-- Recorded information --
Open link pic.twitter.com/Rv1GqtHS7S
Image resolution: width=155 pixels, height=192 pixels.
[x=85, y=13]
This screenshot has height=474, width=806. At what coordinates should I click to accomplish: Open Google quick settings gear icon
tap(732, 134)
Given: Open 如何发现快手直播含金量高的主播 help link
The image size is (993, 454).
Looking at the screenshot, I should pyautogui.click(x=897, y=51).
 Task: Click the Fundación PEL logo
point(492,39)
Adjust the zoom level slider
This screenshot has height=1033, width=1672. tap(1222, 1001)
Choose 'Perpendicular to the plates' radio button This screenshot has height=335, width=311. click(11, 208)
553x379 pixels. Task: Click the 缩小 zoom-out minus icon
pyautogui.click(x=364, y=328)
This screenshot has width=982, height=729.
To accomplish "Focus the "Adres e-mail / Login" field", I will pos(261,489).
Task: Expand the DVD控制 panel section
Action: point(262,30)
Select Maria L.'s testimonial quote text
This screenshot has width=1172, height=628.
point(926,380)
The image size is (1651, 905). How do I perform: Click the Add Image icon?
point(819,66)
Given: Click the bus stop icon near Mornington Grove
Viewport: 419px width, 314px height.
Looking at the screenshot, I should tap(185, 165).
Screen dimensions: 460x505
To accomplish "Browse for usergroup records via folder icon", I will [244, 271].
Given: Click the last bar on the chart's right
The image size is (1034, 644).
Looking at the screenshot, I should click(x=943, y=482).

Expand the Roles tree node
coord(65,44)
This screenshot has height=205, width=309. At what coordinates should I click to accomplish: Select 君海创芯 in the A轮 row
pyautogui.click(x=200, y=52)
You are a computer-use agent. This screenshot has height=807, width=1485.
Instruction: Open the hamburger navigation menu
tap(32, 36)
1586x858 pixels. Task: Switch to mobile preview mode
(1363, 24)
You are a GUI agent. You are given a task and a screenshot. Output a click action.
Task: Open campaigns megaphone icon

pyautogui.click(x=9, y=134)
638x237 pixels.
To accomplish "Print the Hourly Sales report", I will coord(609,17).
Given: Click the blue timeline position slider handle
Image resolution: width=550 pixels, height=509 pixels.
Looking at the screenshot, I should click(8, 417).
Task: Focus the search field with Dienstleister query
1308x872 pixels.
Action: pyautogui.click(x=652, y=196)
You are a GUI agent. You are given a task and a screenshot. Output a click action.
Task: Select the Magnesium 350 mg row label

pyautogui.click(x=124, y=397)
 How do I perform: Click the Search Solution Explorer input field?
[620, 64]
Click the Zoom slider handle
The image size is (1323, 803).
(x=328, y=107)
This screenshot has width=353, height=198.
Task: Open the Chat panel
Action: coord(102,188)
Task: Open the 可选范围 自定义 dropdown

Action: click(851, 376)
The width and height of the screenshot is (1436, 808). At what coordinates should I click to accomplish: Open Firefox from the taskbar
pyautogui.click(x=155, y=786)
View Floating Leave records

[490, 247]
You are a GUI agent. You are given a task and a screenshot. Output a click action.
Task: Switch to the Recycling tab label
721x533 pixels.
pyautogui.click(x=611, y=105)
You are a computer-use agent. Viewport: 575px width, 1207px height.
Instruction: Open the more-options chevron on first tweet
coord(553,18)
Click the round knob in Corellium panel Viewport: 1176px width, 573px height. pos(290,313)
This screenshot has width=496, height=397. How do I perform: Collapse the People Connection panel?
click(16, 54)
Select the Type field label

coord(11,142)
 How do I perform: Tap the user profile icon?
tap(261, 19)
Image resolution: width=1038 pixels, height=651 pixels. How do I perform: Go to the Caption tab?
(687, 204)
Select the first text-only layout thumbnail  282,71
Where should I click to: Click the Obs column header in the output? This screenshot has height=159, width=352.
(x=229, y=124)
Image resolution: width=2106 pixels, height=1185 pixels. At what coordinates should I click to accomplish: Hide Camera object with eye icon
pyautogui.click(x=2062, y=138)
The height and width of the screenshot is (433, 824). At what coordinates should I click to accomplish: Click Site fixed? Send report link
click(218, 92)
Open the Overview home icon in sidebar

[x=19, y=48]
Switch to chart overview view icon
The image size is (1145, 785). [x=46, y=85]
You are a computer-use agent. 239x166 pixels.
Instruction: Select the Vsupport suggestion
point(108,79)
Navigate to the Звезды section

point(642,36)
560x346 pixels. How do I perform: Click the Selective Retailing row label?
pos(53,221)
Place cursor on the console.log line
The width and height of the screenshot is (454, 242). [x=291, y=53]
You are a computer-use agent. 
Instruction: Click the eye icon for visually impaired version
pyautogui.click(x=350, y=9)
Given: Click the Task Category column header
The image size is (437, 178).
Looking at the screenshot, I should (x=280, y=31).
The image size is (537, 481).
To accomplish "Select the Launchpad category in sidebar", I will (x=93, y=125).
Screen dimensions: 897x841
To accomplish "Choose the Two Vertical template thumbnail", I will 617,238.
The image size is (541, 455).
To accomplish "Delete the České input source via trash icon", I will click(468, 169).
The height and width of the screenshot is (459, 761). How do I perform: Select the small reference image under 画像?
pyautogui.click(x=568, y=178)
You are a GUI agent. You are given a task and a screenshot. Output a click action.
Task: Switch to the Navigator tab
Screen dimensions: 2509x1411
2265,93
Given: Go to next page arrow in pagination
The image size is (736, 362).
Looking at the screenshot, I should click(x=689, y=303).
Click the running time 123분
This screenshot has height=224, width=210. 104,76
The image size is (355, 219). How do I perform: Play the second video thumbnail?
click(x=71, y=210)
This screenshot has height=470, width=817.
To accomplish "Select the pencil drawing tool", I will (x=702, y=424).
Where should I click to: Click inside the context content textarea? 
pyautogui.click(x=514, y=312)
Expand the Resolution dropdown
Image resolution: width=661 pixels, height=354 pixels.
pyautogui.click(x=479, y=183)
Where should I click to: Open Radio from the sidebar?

-- What to do --
State how many lines of the records above contain the word "Choose", and give only that number.

-- Result of the task --
2